Task goal: Exclude the pictures, then quote exactly the lines from the one holding "Task: Draw a horizontal line tool" through the last line of the records.

Collected data
=== Section Start ===

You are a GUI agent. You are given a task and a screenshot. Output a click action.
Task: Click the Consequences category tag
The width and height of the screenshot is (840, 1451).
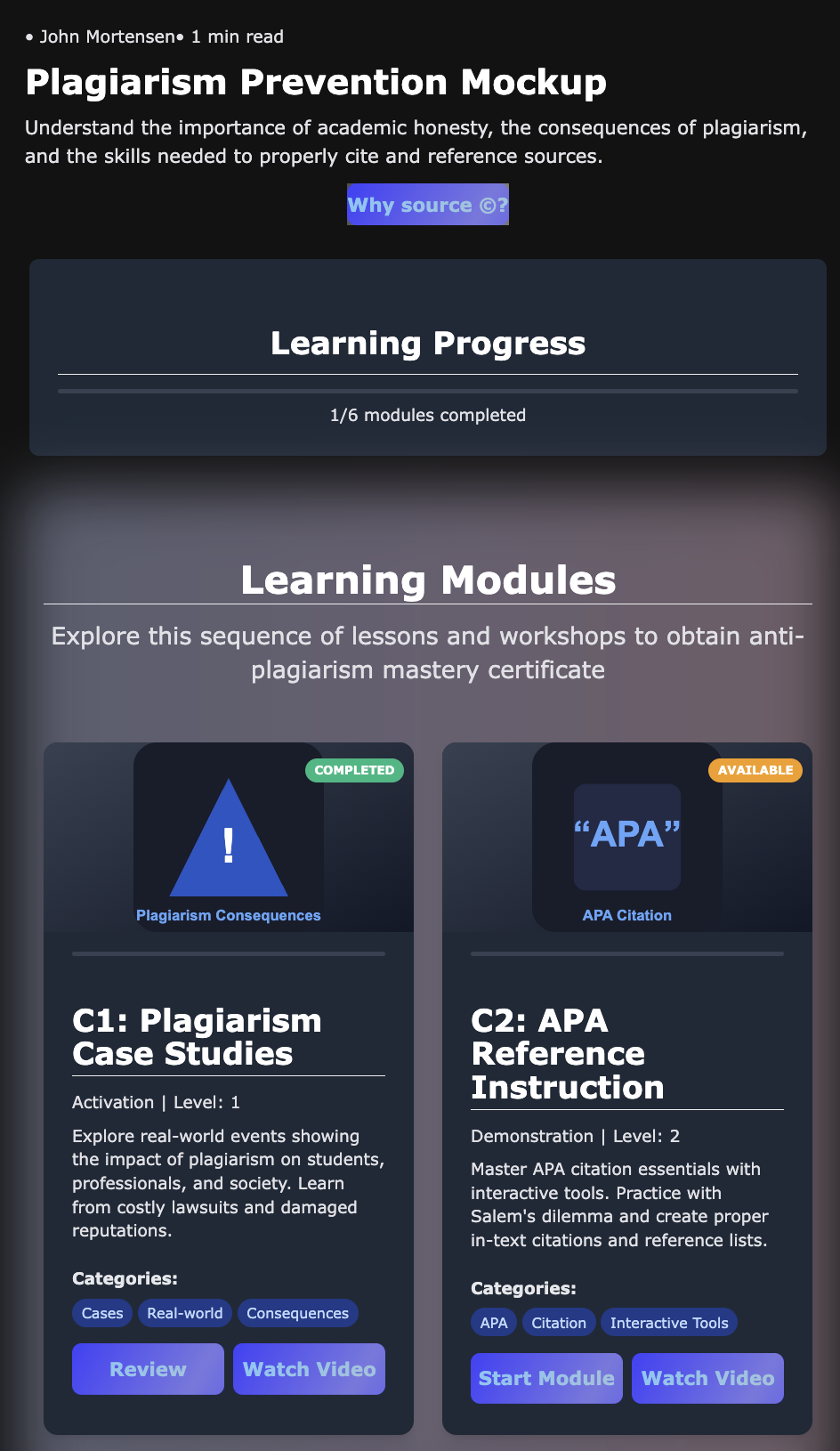click(x=297, y=1313)
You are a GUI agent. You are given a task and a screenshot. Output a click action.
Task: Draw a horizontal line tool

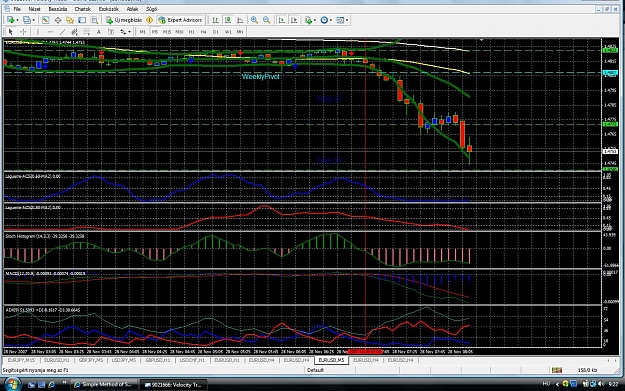point(50,32)
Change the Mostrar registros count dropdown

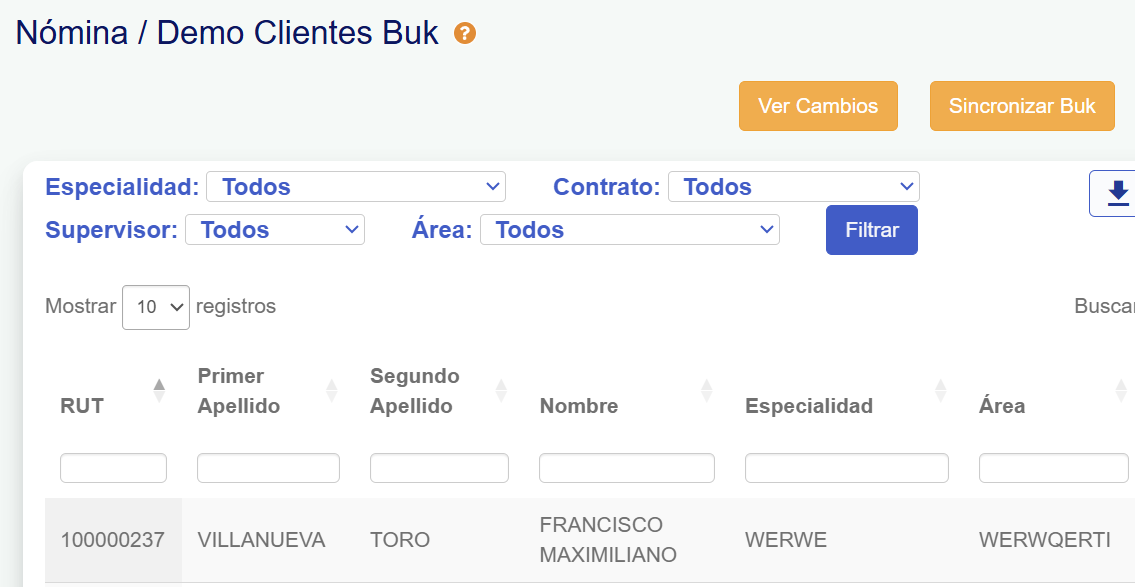click(156, 307)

=== Section End ===

Exercise output:
Task: Draw a horizontal line tool

point(50,32)
Change the Mostrar registros count dropdown

click(156, 307)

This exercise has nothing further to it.